## Instructions for the task
In the entries that follow, the lines from the one with "site.alfapack@gmail.com (87, 1629)" through the one with "[button] (249, 1011)" are the ones to write out, exactly and with both ends included. Nothing else should appear.

## Information

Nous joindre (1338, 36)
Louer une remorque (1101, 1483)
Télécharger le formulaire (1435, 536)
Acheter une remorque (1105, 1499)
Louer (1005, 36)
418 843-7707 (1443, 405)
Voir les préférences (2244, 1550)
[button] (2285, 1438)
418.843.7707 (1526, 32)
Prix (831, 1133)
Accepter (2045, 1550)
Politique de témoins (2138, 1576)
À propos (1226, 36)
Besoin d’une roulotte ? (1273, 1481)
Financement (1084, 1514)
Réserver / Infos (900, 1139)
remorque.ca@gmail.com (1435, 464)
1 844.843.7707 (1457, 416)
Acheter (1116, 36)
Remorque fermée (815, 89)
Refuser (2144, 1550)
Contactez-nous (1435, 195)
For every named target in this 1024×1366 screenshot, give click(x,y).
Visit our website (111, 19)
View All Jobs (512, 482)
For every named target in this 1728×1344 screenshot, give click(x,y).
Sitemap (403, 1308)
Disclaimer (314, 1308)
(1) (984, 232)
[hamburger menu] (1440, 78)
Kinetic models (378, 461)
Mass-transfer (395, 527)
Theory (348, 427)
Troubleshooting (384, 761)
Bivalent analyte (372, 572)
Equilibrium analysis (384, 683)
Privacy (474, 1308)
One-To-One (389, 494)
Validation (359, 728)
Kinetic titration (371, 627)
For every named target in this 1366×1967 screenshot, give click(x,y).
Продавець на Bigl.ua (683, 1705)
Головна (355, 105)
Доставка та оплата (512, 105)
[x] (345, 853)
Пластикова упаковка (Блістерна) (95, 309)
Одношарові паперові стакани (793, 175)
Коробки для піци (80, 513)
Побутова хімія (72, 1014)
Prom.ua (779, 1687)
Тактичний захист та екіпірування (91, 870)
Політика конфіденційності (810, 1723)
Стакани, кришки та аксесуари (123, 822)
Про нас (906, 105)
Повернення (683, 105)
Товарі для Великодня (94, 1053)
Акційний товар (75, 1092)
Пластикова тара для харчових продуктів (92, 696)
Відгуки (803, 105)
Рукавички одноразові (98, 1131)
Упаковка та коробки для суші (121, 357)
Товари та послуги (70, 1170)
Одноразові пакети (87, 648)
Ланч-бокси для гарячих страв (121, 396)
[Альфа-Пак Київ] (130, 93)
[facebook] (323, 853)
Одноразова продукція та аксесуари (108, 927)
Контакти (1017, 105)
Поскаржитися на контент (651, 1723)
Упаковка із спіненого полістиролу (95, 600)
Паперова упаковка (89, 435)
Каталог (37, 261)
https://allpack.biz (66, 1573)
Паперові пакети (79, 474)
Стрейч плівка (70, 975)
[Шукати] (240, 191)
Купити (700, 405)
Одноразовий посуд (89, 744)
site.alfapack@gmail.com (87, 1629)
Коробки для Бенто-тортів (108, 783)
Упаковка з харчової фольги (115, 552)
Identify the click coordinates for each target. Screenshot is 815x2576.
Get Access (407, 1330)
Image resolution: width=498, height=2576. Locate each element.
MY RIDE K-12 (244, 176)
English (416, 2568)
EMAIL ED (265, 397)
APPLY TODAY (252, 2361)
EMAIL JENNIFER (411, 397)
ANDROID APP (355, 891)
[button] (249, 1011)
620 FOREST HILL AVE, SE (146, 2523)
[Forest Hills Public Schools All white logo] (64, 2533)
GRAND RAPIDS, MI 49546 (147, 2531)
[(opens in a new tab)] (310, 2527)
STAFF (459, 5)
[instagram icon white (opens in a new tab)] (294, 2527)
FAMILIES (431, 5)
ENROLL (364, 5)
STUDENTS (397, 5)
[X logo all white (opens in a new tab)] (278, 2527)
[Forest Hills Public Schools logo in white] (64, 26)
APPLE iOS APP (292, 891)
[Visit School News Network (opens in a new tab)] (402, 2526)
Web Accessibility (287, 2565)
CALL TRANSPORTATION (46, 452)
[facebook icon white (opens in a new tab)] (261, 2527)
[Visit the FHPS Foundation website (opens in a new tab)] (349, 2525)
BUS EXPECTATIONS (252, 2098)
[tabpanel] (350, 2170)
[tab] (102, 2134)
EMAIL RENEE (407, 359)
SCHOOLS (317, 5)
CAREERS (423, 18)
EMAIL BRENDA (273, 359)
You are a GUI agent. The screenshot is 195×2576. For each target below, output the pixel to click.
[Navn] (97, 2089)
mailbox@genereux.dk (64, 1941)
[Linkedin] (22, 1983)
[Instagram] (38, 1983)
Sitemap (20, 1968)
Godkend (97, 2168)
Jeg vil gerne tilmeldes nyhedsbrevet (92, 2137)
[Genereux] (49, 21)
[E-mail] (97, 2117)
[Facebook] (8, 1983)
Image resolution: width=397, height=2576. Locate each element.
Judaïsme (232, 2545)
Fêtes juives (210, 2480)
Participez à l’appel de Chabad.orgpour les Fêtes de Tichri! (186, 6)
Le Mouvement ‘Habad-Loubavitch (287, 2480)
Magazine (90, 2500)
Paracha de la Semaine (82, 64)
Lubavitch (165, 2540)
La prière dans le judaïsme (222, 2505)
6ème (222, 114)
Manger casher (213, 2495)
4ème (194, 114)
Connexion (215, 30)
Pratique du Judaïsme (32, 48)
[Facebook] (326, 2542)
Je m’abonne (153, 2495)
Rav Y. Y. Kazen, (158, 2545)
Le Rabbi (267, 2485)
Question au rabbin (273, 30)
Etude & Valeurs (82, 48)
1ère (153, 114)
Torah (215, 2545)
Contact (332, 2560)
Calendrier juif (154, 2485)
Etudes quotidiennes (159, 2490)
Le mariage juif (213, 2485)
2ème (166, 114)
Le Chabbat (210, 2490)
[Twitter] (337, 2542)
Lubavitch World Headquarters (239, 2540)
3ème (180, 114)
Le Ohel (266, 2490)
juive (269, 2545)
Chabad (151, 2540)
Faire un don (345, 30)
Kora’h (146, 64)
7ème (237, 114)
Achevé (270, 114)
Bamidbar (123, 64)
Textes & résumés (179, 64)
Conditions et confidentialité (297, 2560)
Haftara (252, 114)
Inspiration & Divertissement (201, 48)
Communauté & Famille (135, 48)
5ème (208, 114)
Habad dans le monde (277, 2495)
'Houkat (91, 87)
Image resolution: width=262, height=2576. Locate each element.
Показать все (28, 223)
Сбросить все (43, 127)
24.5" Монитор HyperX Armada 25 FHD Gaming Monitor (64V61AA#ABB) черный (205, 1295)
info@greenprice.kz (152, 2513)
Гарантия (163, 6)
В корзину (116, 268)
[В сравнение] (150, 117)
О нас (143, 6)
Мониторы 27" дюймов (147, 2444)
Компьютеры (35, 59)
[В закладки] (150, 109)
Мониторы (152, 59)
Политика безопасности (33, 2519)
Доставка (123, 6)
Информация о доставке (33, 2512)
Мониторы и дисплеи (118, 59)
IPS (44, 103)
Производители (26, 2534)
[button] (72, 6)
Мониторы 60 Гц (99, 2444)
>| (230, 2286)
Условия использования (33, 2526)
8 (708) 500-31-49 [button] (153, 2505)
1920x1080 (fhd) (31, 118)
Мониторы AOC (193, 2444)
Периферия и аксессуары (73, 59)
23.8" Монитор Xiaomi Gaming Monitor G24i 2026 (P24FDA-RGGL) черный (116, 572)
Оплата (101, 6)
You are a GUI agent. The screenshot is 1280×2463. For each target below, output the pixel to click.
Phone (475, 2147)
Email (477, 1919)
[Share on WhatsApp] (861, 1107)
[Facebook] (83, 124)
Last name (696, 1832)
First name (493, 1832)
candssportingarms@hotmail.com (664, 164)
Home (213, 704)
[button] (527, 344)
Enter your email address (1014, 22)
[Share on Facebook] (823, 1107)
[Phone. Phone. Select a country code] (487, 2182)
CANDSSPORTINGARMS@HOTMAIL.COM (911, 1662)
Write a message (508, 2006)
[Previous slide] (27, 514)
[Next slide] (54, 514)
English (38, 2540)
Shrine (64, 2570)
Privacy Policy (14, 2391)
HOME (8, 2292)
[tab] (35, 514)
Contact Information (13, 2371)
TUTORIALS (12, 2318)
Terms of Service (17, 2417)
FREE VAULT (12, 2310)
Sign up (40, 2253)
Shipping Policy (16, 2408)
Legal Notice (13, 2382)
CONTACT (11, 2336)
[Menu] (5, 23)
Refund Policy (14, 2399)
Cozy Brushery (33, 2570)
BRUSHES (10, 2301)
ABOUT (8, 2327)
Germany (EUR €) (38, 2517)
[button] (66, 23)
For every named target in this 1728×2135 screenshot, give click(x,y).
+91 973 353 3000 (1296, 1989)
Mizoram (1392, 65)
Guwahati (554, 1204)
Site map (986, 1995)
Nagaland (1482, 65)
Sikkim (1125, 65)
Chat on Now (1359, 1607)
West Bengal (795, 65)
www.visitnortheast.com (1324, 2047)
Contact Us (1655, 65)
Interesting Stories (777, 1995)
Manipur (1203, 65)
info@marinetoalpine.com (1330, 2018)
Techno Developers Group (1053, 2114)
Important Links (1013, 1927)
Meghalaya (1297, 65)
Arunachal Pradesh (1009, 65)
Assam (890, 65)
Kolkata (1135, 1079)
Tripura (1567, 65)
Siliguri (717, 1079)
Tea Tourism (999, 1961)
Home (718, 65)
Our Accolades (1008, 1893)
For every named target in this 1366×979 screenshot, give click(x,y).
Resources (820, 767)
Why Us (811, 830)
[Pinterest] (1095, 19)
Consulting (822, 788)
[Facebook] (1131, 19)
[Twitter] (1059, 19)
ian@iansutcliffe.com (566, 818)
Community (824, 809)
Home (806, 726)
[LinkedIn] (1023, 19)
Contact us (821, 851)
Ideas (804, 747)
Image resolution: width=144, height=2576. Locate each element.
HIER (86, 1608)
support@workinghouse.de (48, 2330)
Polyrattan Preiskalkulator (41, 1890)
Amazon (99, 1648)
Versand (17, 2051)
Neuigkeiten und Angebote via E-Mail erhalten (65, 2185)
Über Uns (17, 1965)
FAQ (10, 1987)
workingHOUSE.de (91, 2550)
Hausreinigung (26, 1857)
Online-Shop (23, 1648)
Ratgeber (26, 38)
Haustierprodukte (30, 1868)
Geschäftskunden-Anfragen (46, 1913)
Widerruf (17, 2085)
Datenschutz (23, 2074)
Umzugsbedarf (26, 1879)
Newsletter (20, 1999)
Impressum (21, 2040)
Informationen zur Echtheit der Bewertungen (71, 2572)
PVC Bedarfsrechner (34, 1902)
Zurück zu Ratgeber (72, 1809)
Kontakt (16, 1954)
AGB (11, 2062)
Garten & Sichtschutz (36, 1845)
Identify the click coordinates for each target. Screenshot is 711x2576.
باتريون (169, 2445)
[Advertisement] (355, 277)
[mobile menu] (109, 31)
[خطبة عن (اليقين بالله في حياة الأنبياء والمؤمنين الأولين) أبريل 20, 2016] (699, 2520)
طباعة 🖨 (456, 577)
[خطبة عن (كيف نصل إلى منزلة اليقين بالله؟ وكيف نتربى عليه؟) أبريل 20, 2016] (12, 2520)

## Your solution
site.alfapack@gmail.com (87, 1629)
Коробки для Бенто-тортів (108, 783)
Упаковка з харчової фольги (115, 552)
Identify the click coordinates for each target. Screenshot is 815x2576.
Get Access (407, 1330)
Image resolution: width=498, height=2576. Locate each element.
MY RIDE K-12 (244, 176)
English (416, 2568)
EMAIL ED (265, 397)
APPLY TODAY (252, 2361)
EMAIL JENNIFER (411, 397)
ANDROID APP (355, 891)
[button] (249, 1011)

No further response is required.